Well, no, actually, but the end result might be the same. This fascinating article in a recent issue of New Scientist magazine looks at the use of crime prediction software in the US, UK and Europe to try to beat criminals at their own game.
Several large software companies have developed programmes which measure statistics and probabilities once stuffed with the relevant data. Some focus on one particular type of crime (burglary, say) while others are more geographically based, but all use a database to try to predict where crimes are most likely to happen.
Surprisingly, it seems to work, although I’d be interested to know whether sheer luck has been factored in or out. The case quoted in the article, for instance, where a police force in Kent was directed to an area they wouldn’t normally have concentrated on and found a violent crime in progress could easily have been down to coincidence.

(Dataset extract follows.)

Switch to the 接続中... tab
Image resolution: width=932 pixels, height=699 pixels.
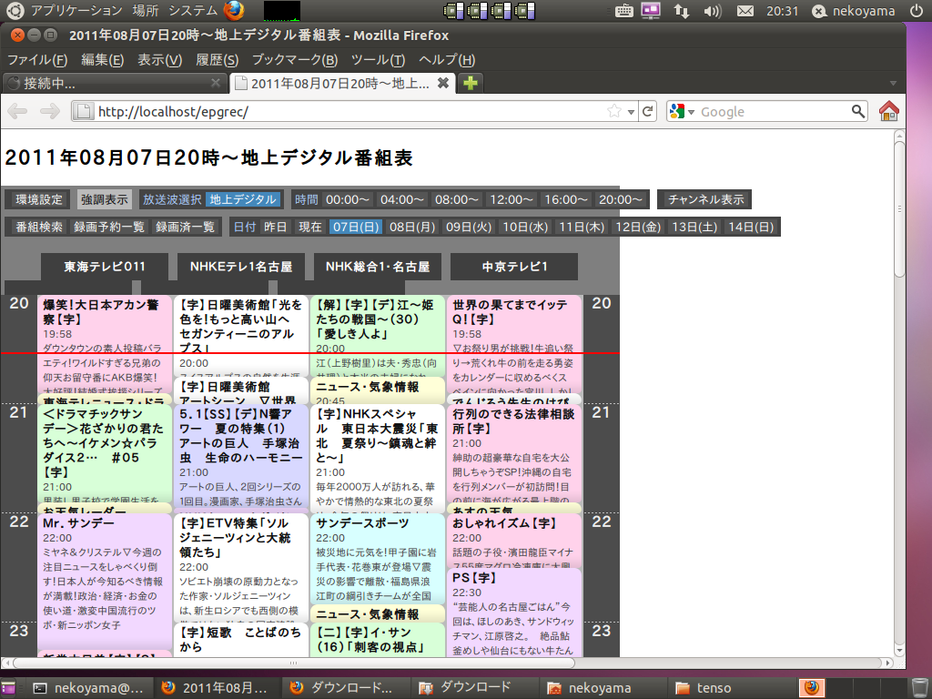(109, 83)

The article lists various benefits, including the obvious better targeting of limited resources. However, they don’t mention the tendency to rely too much on the software rather than good ‘old fashioned’ information-gathering, which might lead to a “too many eggs in one basket” approach where all the resources are focused on a few areas while the crime pattern is actually more widely spread. Also, could there come a time when the criminals themselves exploit this approach – perhaps by committing lots of minor crimes in one area in order to divert police resources away from their real target somewhere else?
Food for thought; perhaps the police need a crystal ball after all to answer all the questions raised.